Text Summarization Branches Out
Proceedings of the ACL-04 Workshop
Marie-Francine Moens and Stan Szpakowicz, co-chairs
Held in cooperation with ACL-2004
25-26 July 2004
Forum Convention Centre
Barcelona, Spain
A Word from the Co-Chairs
Text summarization is still largely in a research phase, and has so far focused on news text, but it
is increasingly becoming a tool for information search and selection in a variety of media. For
example, summarizing is a necessity when showing content on the screen of a mobile device.
Texts integrated in multimedia documents have different genres or types, but they all require the
same flexibility in the presentation of summaries by allowing parameterized compression rates and
integration in a mixed-media format.
Recently, text summarization technologies have advanced a lot, thanks in a large measure to
the Document Understanding Conferences (DUC), sponsored by the Defense Advanced Research
Projects Agency (DARPA) and organized by the National Institute of Standards and Technology
in the USA. The ACL-2004 text summarization workshop in Barcelona aims both to broaden the
scope of summarization beyond textual news stories and to make more people interested in this
challenging field that intersects natural language processing and information retrieval. That was the
thinking behind the title of our workshop: Text Summarization Branches Out.

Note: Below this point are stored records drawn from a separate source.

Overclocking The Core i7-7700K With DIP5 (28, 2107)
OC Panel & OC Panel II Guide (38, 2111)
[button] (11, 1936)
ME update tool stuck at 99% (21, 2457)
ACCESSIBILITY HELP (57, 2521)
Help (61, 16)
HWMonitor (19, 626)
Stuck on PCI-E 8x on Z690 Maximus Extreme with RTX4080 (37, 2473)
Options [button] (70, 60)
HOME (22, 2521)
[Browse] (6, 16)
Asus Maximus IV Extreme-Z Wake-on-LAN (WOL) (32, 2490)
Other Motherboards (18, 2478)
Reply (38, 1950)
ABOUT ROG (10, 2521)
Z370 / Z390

We received 33 papers from 12 countries: Belgium, Brazil, Canada, China, France, Germany,
India, Israel, Japan, Spain, UK and USA. The submissions covered a diverse selection of cutting-
edge topics. We accepted 14 full papers and 3 short papers. Curiously, the most prominently
represented is work on the quality of summaries. Reliable evaluation metrics and procedures
are essential if we want to advance the state of the art in summarization. There are interesting
studies that compare various summarization technologies and compute how their results correlate
with human-made summaries. Another sizable group of papers discuss sentence compression and
information fusion, novel and useful approaches to summarization in a world of small mobile
devices with their miniature screens. The workshop moves beyond news stories: we have papers
that deal with legal texts, figures and graphics, subtitles, technical reports, computer product reviews
and email.
As far as the summarization techniques are concerned, the papers show a mix of statistical
techniques and linguistically motivated natural language processing techniques, including semantic
analysis and discourse analysis. Automated reasoning techniques allow fusion and understanding of
content. Machine learning, supervised or unsupervised, still has a major role to play. The workshop
features two panels. The first panel will look backward, attempting to summarize (yes!) progress
especially in the last ten years. The second panel will look forward to the near and more distant
future of summarization technologies.
We are hugely obliged to Roxana Angheluta for being the ”chair” of our instance of CyberChair,
Richard van de Stadt’s fantastic application that helped us organizing the workshop. We thank
Eduard Hovy and Dragomir Radev for their crucial advice and valuable comments. We are indebted
to Inderjeet Mani for agreeing to give the invited talk. We acknowledge the assistance of the ACL-
2004 workshop chairs, and of local organizers who helped schedule the event. Last, but certainly not
least, we are very grateful to the members of the Program Committee for the time they generously
devoted to reviewing the papers. Three referees read each paper in a blind-reviewing process.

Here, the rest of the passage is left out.